There are two kinds of formats, a native format and a presentation format. The presentation format is a text representation of the information, and is equivalent to APL’s display form. The native format is useful for further internal processing, and can be used to exchange arrays between processes that understand their structure.

Both formats should be standardized. The descriptor part of the format (the “header”) must not make use of APL glyphs. The array contents may be character data based on standard 8-bit ASCII or Unicode, as indicated by a flag in the descriptor.

Action Points

APL array DDE/OLE native and presentation formats should be defined. APL implementations under Windows should make them available through their respective interprocess communication mechanisms (Shared Variables, native function calls).

Foreign Function Descriptor Format

Many APL interpreters are able to call functions written in another language. Often, this facility is implemented by an APL system function (⎕na) that associates an APL function with a description of a foreign function. However, the format used to describe the foreign function (its signature; e.g. parameters and their types) varies between dialects. The descriptor format should be standardized, and a format that can be automatically generated from C and C++ header files should be preferred.

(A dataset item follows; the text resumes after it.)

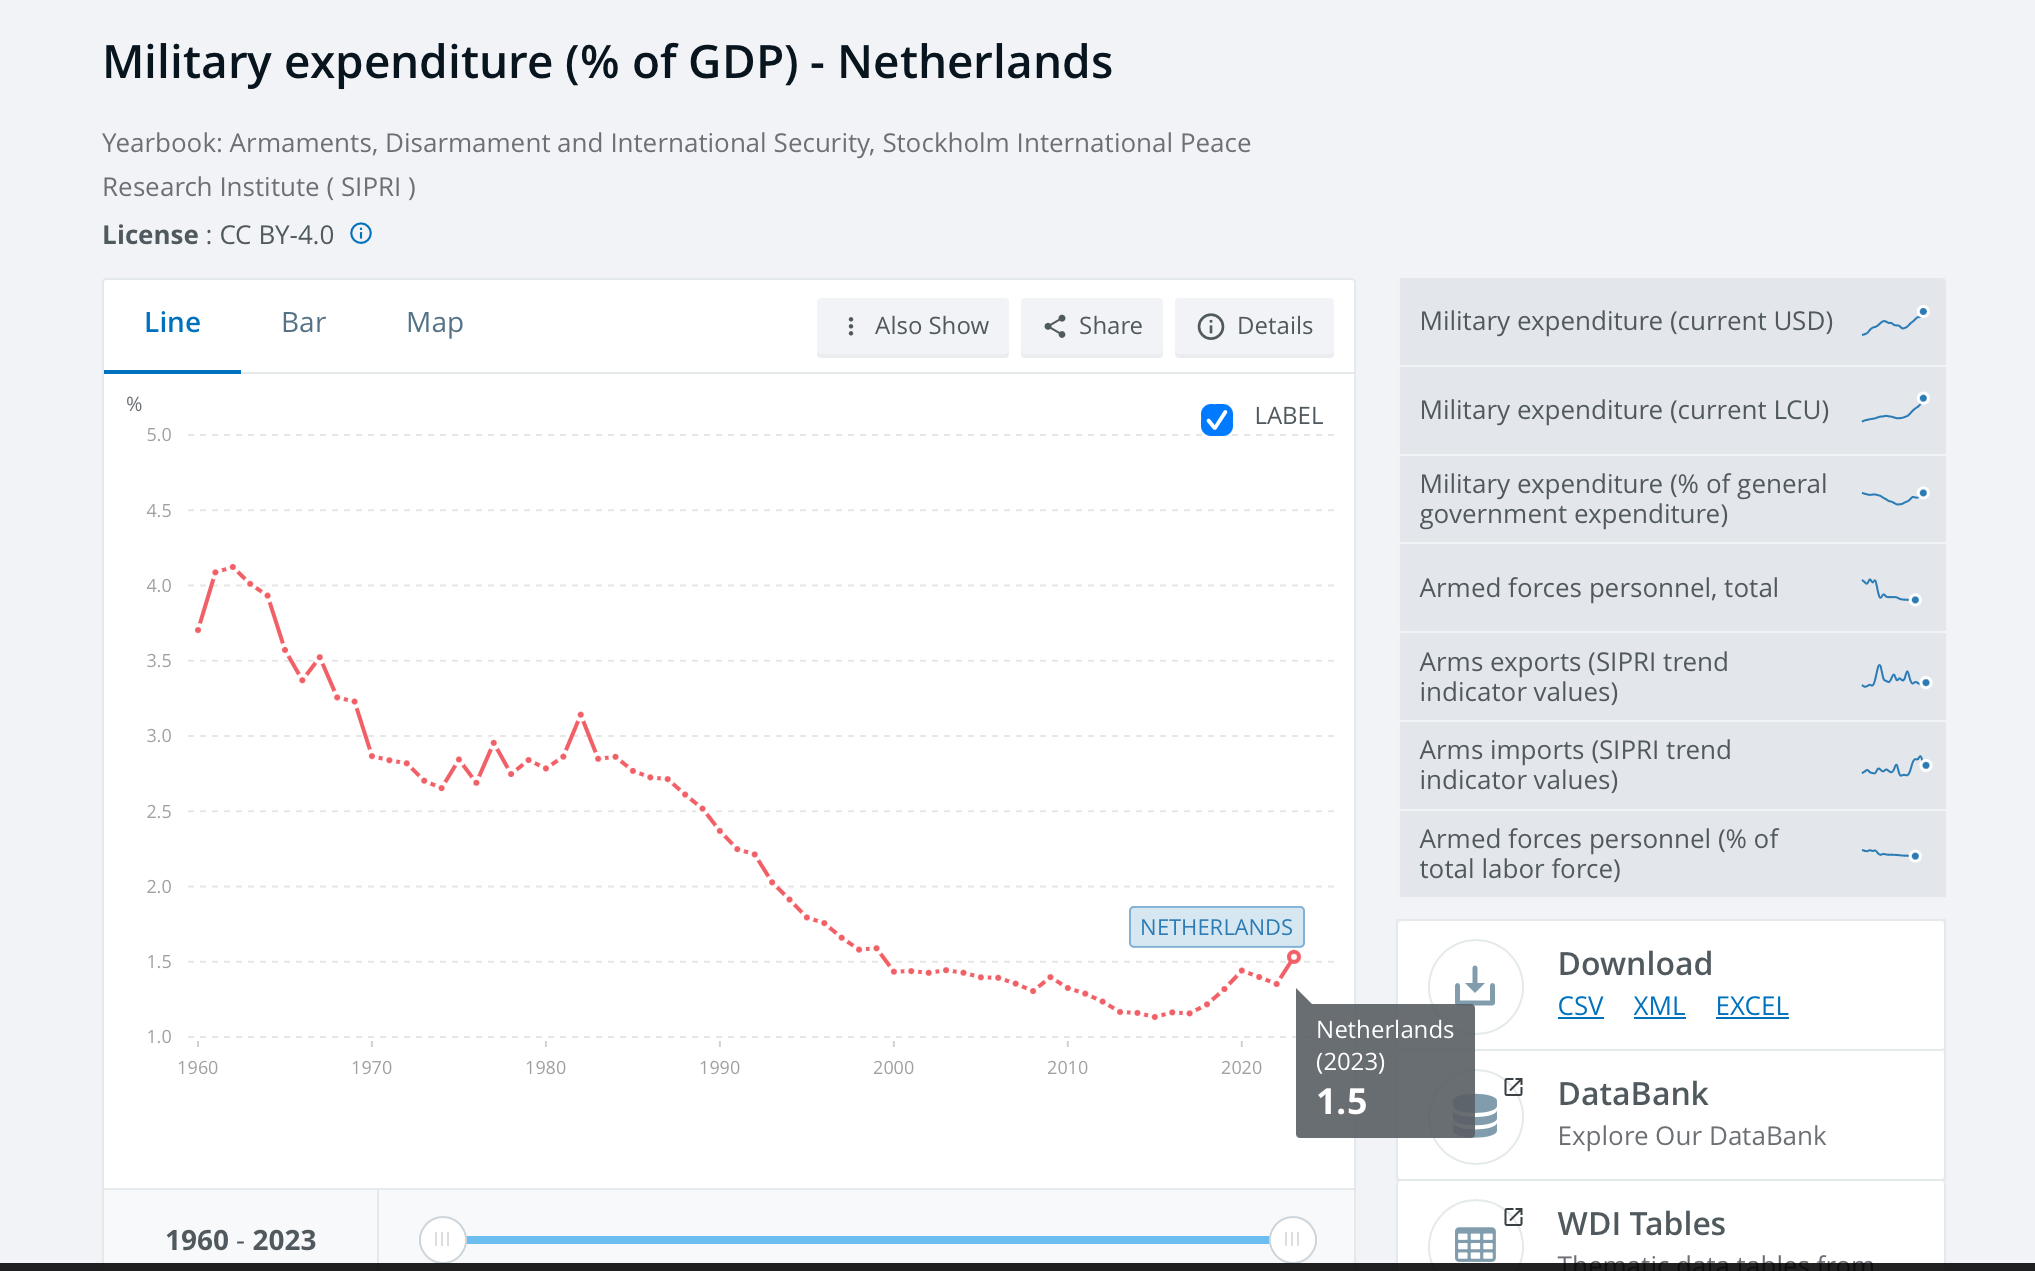This screenshot has width=2035, height=1271.
Task: Download data as XML
Action: [1659, 1006]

Foreign functions may need to access APL workspace structures; however, this is an area that realistically cannot be standardized due to the different internal formats of workspaces for different interpreters and architectures. Portable applications should instead use the inter-application communication methods described above to access data in foreign APL workspaces.

Action Points

Create a standard descriptor format for foreign functions. Build tools to transform C and C++ header files into this format.

Martin Gfeller
Reuters SA
Risk Management Software
Kleinstrasse 6
CH-8008 Zürich

Morten Kromberg
Insight Systems ApS
Nordre Strandvej 119a
DK-3150 Hellebæk


  1. J. Brown et al. “Extending the APL Character Set”, APL 93 Conference Proceedings, p. 41, Toronto, August 1993.
  2. IS8485, “Programming Language APL”, International Standards Organization, Geneva, 1986
  3. Martin Gfeller, “Adding Lowercase to APL”, APL News, Springer Verlag, June 1986.
  4. The Unicode Consortium, “The Unicode Standard”, Worldwide Character Encoding, Version 1.0, Vol. 1, Addison-Wesley, Menlo Park, CA, October 1991.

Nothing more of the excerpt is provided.